The answer is the exact text of every line from the one that contains "Image resolution: width=1346" to the final line of the entries below, with pictures left out.

··· DATA RECORDS

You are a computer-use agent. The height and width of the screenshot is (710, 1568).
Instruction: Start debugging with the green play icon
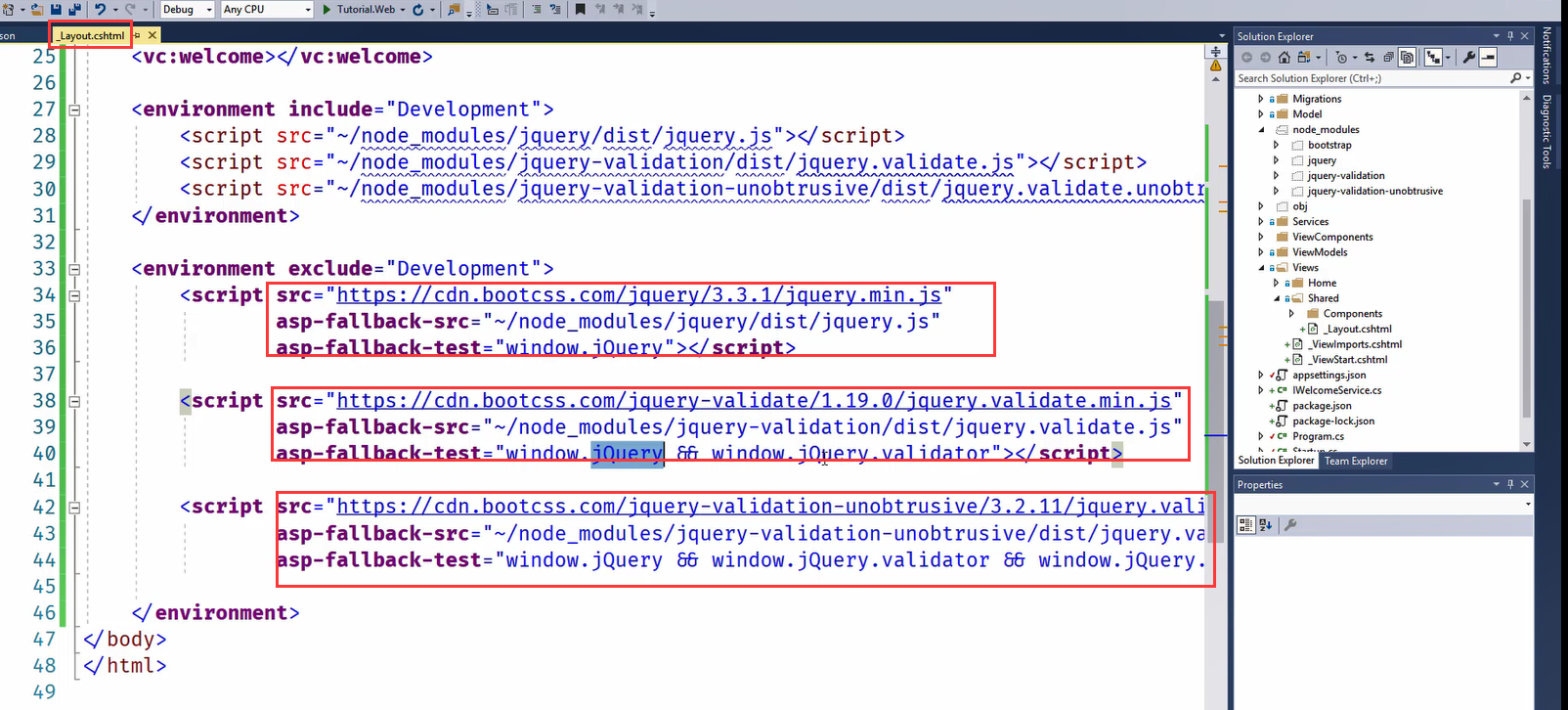coord(327,9)
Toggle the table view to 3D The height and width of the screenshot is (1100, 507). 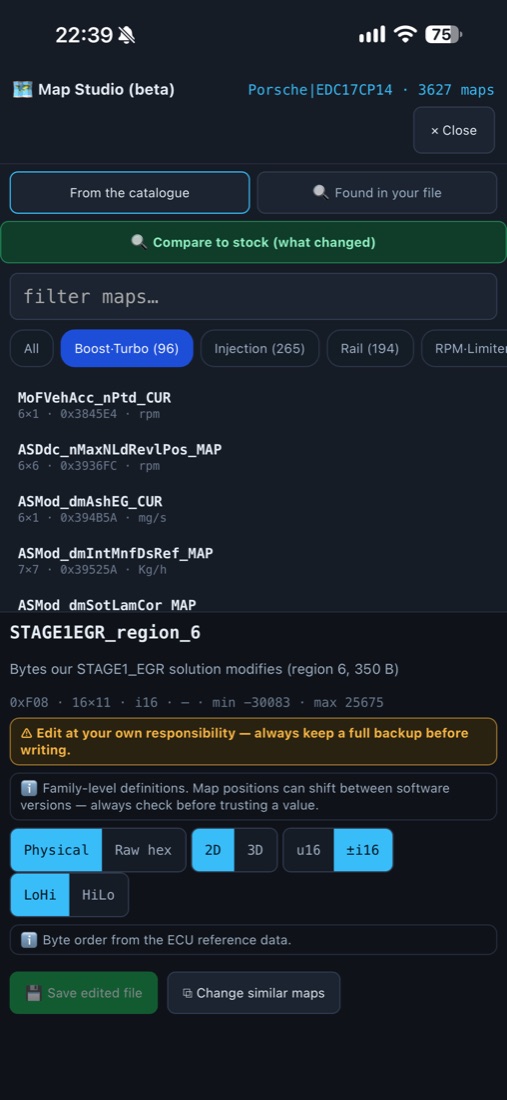pos(255,850)
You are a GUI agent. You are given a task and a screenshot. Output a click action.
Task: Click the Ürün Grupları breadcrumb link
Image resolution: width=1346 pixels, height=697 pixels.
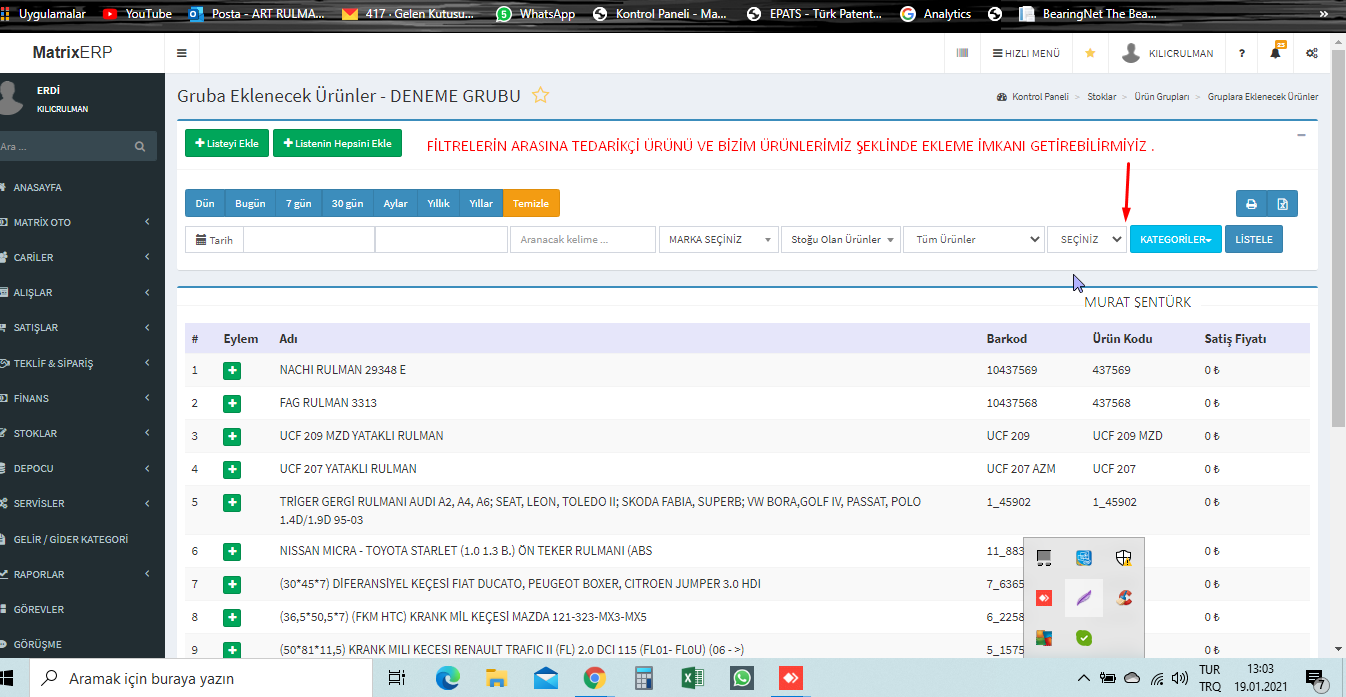click(1161, 97)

······

| EXERCISE RESPONSE |
Image resolution: width=1346 pixels, height=697 pixels.
click(1161, 97)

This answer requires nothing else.